§ EXERCISE:
Copy the lines of material verbatim, starting with the line that contains "The height and width of the screenshot is (563, 1000)." and going on through the line that contains "(1266, 708)", both included.

[Records from a dataset]
______________________________
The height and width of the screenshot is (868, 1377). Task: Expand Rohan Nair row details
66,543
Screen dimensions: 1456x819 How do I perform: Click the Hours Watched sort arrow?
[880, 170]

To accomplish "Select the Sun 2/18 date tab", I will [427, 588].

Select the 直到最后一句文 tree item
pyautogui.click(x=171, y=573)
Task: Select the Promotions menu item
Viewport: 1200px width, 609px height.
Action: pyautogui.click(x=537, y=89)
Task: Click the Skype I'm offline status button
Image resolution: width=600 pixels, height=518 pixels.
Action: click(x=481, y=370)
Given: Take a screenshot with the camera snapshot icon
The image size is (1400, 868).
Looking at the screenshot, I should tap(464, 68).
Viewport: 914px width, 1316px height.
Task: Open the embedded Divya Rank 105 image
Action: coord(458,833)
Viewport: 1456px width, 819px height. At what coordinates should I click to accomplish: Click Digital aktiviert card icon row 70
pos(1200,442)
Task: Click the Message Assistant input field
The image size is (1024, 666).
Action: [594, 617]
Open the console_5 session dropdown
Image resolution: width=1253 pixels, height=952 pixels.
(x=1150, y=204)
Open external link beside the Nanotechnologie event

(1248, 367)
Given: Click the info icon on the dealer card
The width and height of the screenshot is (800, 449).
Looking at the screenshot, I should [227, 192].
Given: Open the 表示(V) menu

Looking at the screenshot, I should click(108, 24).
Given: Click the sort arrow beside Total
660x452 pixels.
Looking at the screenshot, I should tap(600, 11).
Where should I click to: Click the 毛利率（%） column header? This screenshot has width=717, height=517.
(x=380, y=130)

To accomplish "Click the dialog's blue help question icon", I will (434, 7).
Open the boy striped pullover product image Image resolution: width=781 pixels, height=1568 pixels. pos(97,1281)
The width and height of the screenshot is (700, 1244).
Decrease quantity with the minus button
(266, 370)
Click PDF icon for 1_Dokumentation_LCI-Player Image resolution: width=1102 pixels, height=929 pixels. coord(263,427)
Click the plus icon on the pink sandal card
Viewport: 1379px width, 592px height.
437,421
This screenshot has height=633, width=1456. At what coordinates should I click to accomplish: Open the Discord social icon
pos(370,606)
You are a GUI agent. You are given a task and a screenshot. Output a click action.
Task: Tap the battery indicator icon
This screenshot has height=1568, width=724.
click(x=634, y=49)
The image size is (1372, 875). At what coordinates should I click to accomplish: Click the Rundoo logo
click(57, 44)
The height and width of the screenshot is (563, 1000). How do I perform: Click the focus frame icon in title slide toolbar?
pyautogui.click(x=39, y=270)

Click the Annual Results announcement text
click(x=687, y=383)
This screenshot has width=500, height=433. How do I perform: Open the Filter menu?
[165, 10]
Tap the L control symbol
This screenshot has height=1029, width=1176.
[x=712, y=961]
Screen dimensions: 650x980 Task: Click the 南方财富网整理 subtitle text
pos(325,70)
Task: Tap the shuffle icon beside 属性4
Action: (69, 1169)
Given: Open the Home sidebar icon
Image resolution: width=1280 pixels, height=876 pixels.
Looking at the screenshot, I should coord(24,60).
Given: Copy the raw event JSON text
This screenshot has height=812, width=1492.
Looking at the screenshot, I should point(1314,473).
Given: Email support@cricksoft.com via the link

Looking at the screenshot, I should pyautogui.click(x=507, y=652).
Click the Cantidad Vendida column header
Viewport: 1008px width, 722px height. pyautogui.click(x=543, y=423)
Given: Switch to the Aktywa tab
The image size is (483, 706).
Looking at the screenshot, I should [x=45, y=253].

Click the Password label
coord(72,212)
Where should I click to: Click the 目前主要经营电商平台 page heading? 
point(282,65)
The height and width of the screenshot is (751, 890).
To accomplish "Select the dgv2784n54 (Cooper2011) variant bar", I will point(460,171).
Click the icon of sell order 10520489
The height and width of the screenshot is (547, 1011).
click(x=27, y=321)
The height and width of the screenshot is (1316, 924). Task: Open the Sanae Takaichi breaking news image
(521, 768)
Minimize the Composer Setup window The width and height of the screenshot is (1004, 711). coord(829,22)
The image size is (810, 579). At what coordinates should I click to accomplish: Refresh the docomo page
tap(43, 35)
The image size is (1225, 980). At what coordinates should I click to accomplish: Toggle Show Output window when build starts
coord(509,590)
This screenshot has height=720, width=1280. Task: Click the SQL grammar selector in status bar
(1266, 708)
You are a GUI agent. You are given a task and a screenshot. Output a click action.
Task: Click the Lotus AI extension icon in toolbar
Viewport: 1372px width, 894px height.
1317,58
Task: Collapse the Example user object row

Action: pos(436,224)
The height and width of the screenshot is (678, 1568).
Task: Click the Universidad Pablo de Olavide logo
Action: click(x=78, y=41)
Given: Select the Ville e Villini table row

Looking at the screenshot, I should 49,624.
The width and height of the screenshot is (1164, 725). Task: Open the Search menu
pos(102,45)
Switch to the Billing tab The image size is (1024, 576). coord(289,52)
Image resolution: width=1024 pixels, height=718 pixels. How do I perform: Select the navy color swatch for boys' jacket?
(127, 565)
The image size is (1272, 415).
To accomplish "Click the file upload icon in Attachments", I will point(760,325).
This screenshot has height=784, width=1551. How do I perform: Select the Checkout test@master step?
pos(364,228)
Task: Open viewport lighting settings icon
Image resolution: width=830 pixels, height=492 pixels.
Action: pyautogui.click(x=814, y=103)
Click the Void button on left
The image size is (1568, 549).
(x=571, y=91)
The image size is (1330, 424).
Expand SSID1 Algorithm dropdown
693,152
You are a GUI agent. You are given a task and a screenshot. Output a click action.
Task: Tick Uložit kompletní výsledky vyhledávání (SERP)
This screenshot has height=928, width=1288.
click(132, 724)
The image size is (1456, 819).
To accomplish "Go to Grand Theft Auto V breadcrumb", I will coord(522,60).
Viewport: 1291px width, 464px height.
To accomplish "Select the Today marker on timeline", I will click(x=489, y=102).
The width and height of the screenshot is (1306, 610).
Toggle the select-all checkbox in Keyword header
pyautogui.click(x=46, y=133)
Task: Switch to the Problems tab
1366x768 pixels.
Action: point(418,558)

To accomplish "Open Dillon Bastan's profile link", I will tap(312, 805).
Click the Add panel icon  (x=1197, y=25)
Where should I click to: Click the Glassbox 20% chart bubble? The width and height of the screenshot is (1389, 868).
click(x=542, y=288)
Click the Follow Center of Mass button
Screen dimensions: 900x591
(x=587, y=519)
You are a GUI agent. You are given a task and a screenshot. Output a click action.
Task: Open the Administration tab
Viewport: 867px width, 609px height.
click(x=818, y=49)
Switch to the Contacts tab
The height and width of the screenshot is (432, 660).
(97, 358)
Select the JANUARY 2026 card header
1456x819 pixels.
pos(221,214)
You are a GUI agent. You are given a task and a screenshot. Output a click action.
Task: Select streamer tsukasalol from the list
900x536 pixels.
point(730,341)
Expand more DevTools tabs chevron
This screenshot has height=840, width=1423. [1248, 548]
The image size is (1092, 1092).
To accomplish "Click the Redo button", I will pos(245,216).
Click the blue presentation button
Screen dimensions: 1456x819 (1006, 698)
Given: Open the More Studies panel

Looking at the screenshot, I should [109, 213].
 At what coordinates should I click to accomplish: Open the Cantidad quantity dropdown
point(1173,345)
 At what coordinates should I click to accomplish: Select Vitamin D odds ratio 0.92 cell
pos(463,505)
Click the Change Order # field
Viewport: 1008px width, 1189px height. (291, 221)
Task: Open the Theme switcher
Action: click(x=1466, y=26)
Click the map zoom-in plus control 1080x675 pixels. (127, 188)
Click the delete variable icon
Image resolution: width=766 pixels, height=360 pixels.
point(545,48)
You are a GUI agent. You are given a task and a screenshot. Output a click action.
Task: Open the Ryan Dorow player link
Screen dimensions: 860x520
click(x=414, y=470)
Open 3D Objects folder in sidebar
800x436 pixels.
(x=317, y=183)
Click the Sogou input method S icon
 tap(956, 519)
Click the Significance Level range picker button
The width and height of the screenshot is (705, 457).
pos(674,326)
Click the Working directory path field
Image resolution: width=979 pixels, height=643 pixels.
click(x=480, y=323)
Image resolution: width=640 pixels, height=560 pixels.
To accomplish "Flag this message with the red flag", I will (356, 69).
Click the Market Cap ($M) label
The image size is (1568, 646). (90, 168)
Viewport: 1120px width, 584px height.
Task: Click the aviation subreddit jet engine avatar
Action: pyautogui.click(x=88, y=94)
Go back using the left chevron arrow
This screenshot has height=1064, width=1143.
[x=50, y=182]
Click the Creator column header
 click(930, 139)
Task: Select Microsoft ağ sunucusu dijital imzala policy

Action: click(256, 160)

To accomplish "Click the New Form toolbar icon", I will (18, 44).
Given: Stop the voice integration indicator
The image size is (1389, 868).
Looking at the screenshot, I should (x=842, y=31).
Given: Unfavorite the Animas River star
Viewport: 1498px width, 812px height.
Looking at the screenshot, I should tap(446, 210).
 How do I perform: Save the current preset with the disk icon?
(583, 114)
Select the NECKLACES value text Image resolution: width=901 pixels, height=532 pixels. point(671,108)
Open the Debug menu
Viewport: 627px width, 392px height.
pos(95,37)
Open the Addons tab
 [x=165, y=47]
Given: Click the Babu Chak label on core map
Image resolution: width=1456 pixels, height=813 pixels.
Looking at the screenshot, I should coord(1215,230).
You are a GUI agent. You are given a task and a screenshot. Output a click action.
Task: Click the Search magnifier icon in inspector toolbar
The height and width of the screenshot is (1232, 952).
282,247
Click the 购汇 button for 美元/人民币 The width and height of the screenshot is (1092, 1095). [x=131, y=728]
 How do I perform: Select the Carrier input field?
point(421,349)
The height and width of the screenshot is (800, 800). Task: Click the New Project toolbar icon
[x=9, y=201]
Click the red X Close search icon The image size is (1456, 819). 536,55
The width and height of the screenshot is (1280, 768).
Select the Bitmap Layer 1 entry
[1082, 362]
______________________________
§ SOLUTION TO THE PROBLEM:
The height and width of the screenshot is (563, 1000). How do I perform: Click the focus frame icon in title slide toolbar?
pyautogui.click(x=39, y=270)

Click the Annual Results announcement text
click(x=687, y=383)
This screenshot has width=500, height=433. How do I perform: Open the Filter menu?
[165, 10]
Tap the L control symbol
This screenshot has height=1029, width=1176.
[x=712, y=961]
Screen dimensions: 650x980 Task: Click the 南方财富网整理 subtitle text
pos(325,70)
Task: Tap the shuffle icon beside 属性4
Action: (69, 1169)
Given: Open the Home sidebar icon
Image resolution: width=1280 pixels, height=876 pixels.
Looking at the screenshot, I should coord(24,60).
Given: Copy the raw event JSON text
This screenshot has height=812, width=1492.
Looking at the screenshot, I should point(1314,473).
Given: Email support@cricksoft.com via the link

Looking at the screenshot, I should pyautogui.click(x=507, y=652).
Click the Cantidad Vendida column header
Viewport: 1008px width, 722px height. pyautogui.click(x=543, y=423)
Given: Switch to the Aktywa tab
The image size is (483, 706).
Looking at the screenshot, I should [x=45, y=253].

Click the Password label
coord(72,212)
Where should I click to: Click the 目前主要经营电商平台 page heading? 
point(282,65)
The height and width of the screenshot is (751, 890).
To accomplish "Select the dgv2784n54 (Cooper2011) variant bar", I will point(460,171).
Click the icon of sell order 10520489
The height and width of the screenshot is (547, 1011).
click(x=27, y=321)
The height and width of the screenshot is (1316, 924). Task: Open the Sanae Takaichi breaking news image
(521, 768)
Minimize the Composer Setup window The width and height of the screenshot is (1004, 711). coord(829,22)
The image size is (810, 579). At what coordinates should I click to accomplish: Refresh the docomo page
tap(43, 35)
The image size is (1225, 980). At what coordinates should I click to accomplish: Toggle Show Output window when build starts
coord(509,590)
This screenshot has height=720, width=1280. Task: Click the SQL grammar selector in status bar
(1266, 708)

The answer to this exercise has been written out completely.